6. Trouble was Telstra still owned the cableways! So what could the government now do? Well, it could nationalise Telstra (or at least that part of it), but nationalising is out of favour worldwide these days and Oz pollies would look even sillier on the world stage if they did, so they had no other option other than, in effect, to buy it back--err well sort of. It's the complicated deal that's the subject of this news story.
7. What must be remembered and is key to this story is that the all-up cost of the NBN will cost MANY TIMES MORE than if the Telstra cableways had been kept by the government (that's to say only items (a) and (b) should have been sold off).
8. For those of you who think this is a simplistic analysis as new fibre to the homes is new infrastructure and would've added to the cost, it's true, it would have. However, Telstra is extending its already extensive fibre network and has been doing so for years. Had the status quo continued (and simply been transferred on to a Cable Authority) then fibre to the homes would have been the end product of a naturally evolving infrastructure that was first discussed, planned and even trialled as early as the mid 1970s (in tests in Sydney's eastern suburbs).

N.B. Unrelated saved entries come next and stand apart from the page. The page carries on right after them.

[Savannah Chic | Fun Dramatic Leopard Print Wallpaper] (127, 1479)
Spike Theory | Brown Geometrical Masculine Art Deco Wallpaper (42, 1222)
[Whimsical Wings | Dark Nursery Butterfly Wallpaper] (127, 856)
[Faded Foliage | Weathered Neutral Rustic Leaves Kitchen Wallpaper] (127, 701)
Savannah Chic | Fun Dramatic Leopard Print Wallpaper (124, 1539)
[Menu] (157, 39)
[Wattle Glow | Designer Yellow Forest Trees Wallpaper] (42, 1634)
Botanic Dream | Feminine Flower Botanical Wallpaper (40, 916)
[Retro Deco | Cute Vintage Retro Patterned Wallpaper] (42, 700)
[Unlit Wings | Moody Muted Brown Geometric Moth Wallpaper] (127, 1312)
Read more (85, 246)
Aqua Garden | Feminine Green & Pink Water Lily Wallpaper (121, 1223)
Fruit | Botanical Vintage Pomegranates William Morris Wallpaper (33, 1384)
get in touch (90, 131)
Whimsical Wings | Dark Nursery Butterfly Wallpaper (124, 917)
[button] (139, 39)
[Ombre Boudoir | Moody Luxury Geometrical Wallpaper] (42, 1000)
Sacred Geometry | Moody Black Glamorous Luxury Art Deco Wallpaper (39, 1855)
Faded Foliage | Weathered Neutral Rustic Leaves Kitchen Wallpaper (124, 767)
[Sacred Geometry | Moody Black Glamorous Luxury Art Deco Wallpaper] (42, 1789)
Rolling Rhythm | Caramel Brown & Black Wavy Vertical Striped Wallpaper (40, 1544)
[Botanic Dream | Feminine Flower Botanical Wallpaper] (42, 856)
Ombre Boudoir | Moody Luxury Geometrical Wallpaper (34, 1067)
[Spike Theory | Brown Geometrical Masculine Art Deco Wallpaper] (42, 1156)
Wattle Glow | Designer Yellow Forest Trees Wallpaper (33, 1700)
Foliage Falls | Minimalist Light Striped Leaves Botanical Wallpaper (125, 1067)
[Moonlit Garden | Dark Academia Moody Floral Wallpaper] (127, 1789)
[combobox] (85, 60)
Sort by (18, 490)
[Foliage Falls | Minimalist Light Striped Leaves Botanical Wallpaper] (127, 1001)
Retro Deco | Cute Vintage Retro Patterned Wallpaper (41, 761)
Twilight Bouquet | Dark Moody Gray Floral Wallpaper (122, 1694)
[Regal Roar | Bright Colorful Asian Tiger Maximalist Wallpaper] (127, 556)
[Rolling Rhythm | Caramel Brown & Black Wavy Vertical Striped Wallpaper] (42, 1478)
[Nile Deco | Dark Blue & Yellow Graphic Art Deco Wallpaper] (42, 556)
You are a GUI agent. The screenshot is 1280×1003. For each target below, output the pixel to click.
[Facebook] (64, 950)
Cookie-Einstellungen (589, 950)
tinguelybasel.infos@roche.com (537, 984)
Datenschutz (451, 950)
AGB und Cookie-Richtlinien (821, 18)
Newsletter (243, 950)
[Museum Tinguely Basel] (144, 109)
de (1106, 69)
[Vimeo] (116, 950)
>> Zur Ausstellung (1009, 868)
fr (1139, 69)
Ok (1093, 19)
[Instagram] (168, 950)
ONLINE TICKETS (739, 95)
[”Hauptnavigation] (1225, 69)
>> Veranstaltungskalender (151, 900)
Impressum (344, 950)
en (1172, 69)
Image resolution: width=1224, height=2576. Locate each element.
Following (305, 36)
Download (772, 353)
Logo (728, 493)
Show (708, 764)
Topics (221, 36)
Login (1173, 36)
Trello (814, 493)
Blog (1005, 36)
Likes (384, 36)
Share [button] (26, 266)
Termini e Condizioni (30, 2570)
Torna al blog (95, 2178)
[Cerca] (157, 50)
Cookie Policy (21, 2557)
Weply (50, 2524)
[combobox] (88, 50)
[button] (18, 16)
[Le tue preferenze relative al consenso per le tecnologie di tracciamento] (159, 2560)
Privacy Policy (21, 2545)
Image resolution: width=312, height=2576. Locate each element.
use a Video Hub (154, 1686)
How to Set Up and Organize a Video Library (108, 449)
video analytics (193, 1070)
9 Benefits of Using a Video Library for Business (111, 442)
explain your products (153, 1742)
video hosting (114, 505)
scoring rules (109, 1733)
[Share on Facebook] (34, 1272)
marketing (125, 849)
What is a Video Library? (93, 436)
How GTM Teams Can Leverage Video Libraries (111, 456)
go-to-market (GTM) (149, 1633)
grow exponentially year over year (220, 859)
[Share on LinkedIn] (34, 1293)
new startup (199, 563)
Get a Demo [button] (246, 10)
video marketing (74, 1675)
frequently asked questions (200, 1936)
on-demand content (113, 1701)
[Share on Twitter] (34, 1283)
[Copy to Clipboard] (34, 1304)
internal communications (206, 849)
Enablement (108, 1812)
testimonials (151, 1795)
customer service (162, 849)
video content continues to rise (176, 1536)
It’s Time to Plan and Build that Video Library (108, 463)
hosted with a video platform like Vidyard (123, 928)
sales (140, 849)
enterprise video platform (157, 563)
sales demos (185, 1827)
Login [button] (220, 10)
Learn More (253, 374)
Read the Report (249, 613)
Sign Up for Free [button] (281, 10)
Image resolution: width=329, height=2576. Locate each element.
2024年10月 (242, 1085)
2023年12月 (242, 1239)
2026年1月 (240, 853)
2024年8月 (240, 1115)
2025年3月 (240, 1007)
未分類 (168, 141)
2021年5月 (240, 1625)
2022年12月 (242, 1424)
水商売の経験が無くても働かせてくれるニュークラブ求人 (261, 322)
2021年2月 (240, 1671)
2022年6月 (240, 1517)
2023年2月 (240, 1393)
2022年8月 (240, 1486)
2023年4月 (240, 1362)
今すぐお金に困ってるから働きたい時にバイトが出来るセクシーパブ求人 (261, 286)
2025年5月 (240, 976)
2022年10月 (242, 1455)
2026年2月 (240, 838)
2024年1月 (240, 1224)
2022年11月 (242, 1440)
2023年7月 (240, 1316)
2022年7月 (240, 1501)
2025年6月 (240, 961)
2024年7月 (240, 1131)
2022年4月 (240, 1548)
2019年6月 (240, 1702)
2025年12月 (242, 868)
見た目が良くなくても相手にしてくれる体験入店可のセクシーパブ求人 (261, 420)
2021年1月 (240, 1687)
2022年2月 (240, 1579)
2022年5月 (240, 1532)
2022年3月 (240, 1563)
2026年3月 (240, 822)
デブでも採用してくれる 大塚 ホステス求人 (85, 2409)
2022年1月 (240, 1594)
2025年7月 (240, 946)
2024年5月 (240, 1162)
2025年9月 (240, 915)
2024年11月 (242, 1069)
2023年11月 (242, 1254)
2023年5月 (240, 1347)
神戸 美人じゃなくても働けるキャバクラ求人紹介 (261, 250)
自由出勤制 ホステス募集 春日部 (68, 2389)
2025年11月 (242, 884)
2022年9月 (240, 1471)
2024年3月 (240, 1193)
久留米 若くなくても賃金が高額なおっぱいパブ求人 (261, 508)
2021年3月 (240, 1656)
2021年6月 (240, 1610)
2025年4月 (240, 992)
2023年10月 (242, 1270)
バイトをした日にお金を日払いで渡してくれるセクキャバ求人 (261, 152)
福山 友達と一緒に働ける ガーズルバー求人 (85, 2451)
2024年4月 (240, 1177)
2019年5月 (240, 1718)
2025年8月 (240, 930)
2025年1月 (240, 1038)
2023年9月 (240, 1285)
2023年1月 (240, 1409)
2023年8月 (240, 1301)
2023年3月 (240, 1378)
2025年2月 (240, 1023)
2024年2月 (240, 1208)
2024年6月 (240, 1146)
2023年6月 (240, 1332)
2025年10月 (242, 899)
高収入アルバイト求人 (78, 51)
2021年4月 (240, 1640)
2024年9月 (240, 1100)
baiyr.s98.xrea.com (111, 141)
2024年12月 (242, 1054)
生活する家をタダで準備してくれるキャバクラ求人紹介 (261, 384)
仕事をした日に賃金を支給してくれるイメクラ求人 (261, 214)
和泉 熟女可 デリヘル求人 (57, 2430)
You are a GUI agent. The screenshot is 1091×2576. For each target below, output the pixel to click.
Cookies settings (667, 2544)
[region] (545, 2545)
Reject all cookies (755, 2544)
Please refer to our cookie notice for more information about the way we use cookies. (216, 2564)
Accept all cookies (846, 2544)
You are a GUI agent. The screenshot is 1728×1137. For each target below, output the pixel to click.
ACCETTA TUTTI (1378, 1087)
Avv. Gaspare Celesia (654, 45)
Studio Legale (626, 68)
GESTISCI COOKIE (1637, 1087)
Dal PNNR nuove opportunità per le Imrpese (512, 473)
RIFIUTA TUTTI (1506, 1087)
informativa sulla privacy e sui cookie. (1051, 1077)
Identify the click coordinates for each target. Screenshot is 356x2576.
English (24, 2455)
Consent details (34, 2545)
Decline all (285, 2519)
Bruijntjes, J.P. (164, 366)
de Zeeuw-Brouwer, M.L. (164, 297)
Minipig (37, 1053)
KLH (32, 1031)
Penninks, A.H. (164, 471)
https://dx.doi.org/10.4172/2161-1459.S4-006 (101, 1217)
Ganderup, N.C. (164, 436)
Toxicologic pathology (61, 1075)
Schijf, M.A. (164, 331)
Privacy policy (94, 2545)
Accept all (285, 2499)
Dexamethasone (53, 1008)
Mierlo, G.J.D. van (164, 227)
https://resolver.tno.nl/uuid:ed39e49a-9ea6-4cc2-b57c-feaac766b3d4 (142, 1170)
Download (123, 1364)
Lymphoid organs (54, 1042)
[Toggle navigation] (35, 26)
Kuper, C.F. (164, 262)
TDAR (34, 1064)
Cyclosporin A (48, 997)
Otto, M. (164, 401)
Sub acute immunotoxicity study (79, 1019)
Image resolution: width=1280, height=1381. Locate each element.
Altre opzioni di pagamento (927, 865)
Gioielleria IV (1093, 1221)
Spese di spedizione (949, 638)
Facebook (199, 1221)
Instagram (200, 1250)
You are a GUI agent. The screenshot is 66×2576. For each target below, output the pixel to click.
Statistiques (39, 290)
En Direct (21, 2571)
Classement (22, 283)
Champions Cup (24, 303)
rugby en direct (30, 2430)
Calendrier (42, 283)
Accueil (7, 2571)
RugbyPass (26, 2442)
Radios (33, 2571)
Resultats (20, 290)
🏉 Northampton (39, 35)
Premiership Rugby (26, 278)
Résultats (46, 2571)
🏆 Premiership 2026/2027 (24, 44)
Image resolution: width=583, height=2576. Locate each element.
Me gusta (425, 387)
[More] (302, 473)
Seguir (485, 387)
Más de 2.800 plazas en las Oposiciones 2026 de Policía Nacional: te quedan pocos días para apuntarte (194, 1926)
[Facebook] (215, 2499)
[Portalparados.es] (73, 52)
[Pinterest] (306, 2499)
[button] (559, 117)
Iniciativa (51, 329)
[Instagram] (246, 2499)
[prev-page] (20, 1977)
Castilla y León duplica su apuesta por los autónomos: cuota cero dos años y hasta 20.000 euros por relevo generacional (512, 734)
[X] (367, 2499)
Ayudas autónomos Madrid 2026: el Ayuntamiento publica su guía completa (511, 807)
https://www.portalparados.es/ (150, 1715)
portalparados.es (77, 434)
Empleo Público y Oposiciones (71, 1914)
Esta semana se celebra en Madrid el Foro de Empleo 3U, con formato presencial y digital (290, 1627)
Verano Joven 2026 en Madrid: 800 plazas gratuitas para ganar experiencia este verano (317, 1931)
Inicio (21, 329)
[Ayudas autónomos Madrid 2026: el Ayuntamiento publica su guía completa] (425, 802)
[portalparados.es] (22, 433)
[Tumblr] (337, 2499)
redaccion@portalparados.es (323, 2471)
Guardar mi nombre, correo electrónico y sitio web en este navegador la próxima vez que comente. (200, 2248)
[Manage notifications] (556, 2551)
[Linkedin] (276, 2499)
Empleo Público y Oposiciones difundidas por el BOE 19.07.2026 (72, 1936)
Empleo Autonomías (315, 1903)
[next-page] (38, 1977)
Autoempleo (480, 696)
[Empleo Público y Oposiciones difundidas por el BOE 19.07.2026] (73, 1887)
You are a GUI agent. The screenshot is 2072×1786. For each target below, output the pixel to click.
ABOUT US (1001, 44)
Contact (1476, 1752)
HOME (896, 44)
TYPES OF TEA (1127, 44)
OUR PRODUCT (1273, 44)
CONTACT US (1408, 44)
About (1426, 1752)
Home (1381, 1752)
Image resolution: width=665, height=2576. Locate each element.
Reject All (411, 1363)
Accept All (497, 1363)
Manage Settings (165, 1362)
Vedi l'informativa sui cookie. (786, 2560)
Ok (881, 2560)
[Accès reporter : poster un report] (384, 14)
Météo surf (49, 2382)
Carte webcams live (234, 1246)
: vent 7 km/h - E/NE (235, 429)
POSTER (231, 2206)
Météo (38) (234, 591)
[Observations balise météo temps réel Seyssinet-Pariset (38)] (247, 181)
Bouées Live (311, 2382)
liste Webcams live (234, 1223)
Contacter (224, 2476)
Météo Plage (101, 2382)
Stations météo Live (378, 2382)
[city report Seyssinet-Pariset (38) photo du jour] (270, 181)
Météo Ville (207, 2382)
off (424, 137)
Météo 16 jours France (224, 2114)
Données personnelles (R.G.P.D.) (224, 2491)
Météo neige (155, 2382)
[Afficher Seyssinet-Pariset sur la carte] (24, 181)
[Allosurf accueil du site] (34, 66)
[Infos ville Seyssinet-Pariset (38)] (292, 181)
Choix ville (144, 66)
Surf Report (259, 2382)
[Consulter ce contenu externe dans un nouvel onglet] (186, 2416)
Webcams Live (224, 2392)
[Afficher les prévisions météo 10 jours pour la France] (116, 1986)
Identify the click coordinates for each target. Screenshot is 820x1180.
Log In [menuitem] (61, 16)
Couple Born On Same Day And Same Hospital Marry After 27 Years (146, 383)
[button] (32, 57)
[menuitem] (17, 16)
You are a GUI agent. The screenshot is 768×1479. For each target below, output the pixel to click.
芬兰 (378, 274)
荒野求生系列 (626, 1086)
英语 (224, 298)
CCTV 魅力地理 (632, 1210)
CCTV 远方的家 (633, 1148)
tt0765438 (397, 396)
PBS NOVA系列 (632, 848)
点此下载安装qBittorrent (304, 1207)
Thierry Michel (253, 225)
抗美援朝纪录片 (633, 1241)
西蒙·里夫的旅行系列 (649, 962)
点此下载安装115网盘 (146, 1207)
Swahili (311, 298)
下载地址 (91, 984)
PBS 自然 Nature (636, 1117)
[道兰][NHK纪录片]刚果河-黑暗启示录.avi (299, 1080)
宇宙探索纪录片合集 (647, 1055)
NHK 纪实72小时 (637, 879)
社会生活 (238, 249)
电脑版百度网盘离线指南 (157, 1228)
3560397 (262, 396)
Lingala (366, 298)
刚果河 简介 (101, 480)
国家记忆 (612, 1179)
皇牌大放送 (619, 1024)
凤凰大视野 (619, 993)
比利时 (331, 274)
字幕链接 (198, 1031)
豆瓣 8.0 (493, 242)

9. We must not lose sight of what has really happened. Through sheer ineptitude, incompetence and a disregard for the Australian people, successive disingenuous Australian governments have committed treason against its citizenry by:
(a) forcing telcos competing against Telstra to double up with parallel competing network infrastructures of their own instead of sharing the existing cableways infrastructure--for which the Australian public ultimately has to pay, and;
(b) concocting the NBN strategy to both 'hide' the original sell-off fuck-up and to justify its reversal with the expenditure of many extra billions of dollars over and above that necessary had the Telstra cableways remained in government hands.
This is not just an Australian scandal but also a worldwide one, yet it's received little international publicity. I suspect the reason why even you muckraking journalists have missed the big-picture view is that even you have succumbed to the government's carefully orchestrated NBN propaganda.
A point to remember: treason of such magnitude, had it been committed 70 years ago in WWII, would, most likely, have had the perpetrators with their backs to the wall.
Those accountable should still be held responsible. A Royal Commission would be a good place to start.